Although the Earth rotates at a (approximately) constant rate, this does not mean that the Sun will cross (transit) the meridian at the same time every day. The difference between the time of actual solar transit and the average time of solar transit is called the Equation of Time and it is illustrated on many terrestrial globes as the Analemma. Twenty four hours of Solar Time is defined to be equal to the average interval between solar transits taken over a full year.

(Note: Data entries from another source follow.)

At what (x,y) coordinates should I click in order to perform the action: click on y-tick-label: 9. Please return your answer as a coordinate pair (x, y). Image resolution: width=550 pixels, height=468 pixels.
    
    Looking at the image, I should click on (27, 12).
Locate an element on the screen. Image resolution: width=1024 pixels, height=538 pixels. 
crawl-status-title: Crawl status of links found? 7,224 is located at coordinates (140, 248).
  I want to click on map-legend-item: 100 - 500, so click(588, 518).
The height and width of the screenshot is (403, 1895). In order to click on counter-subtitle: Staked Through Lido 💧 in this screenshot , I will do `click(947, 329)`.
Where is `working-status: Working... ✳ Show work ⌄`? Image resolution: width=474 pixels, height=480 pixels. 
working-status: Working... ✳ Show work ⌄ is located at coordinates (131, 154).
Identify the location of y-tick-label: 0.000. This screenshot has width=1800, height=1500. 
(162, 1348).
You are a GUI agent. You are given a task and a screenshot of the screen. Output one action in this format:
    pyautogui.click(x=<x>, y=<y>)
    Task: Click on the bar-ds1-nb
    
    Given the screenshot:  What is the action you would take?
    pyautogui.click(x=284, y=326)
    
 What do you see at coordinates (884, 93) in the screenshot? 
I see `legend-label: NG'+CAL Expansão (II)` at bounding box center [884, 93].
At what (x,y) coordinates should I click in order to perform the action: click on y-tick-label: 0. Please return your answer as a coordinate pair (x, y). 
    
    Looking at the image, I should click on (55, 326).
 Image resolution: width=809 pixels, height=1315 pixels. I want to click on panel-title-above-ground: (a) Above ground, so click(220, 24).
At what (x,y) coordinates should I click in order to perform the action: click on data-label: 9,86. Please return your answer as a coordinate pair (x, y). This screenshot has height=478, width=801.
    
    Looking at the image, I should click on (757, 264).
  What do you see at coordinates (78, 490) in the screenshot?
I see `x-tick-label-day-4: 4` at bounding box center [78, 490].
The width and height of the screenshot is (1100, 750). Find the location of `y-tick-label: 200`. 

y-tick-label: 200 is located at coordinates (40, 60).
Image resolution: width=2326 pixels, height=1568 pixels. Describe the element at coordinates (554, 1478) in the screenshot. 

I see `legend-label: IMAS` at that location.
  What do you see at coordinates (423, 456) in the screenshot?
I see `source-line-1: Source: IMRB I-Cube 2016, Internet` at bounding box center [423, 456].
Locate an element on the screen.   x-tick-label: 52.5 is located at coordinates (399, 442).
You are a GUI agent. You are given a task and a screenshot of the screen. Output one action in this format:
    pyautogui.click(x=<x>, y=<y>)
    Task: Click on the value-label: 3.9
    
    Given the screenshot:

So from Equinox to Solstice TS-MS> 0, from Solstice to Equinox TS-MS< 0
Kepler's 2nd Law (the Law of Areas) says that a planet in an elliptical orbit sweeps out equal areas in equal times. The result is that when the planet is closest to the sun (early January for Earth) it must move more rapidly in its orbit than it moves when it is farther from the sun. Since the Earth's rotation on its axis is independant of where it is in its orbit, this means that in one day the Earth will move further along its orbit near perihelion than it will near aphelion. This variation results in an added difference between the mean sun and the true sun. If the Sun's orbit were circular, the direction to the Sun would change by about 1 degree (actually 360/365.25 degress) per day thus yielding a solar 24 hour day exceeding the sidereal day by about 4 minutes. The eccentric orbit of the Earth means that when the Earth is traveling faster in its orbit near perhelion (early in January) the true Sun will transit later than on average (because the Earth will have to rotate farther because the direction will have changed more) and vice versa in early July near aphelion.
The composite of these two factors results in the equation of time. The above plot is for the year 2000. The total amplitude remains constant but the relative proportions of the four peaks changes.